• **Task to complete**:
Copy the following lines word for word, with nothing changed. Omit the pictures from your copy.

• **Input rows**:

++++++

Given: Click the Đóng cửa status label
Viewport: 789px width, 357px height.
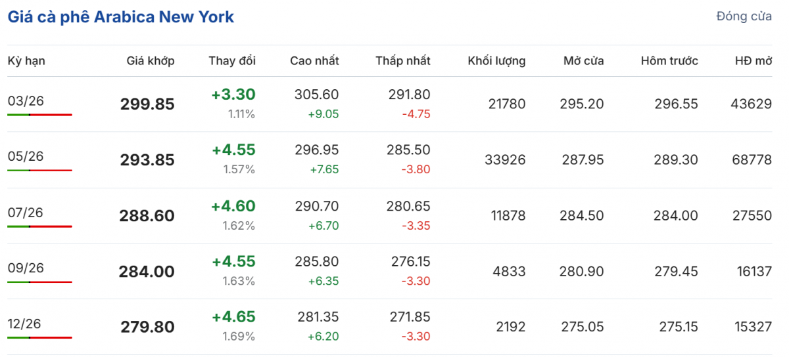Looking at the screenshot, I should tap(744, 17).
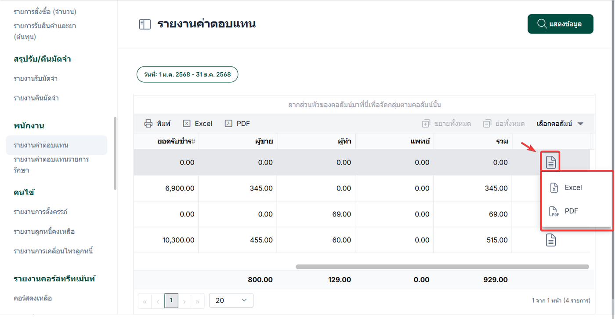This screenshot has width=615, height=319.
Task: Click the sidebar vertical scrollbar
Action: tap(115, 153)
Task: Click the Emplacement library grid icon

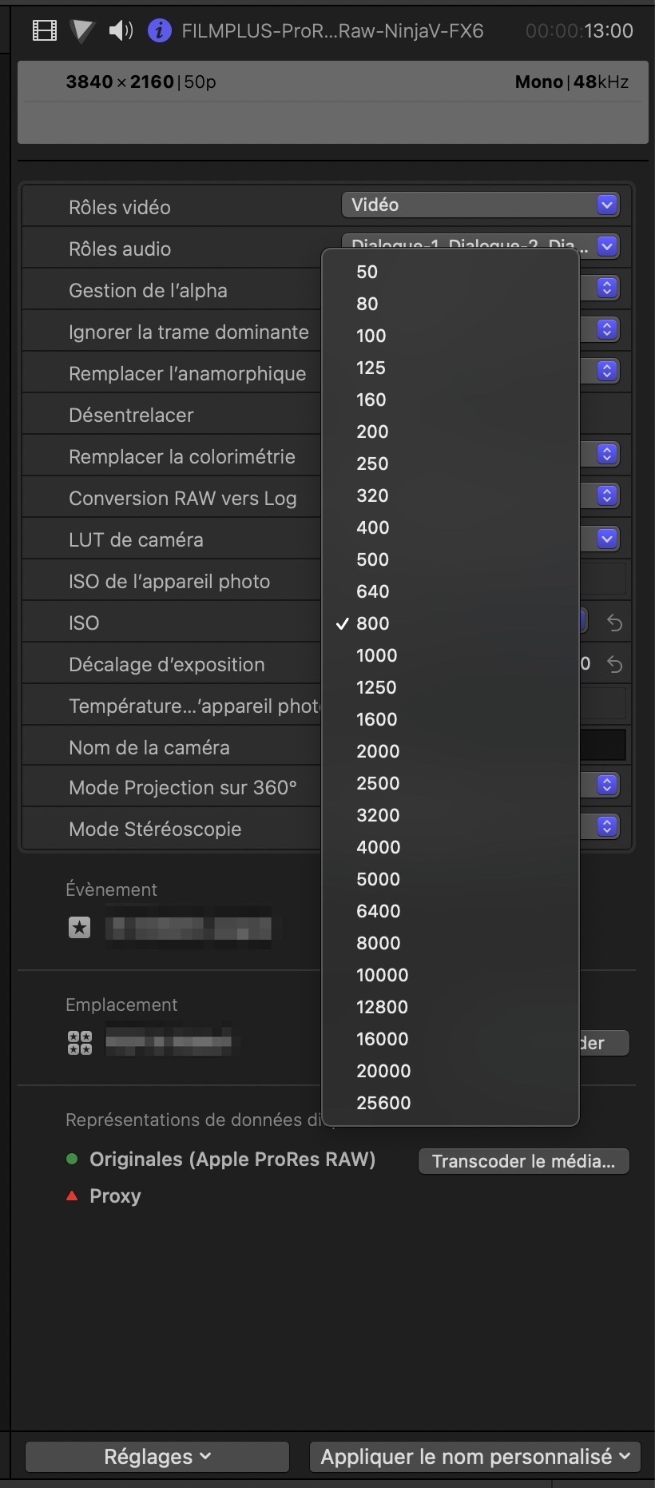Action: coord(80,1042)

++++++

• **Expected answer**:
Given: Click the Đóng cửa status label
Viewport: 789px width, 357px height.
Looking at the screenshot, I should tap(744, 17).
This screenshot has width=615, height=319.
Task: Click the sidebar vertical scrollbar
Action: tap(115, 153)
Task: Click the Emplacement library grid icon

Action: coord(80,1042)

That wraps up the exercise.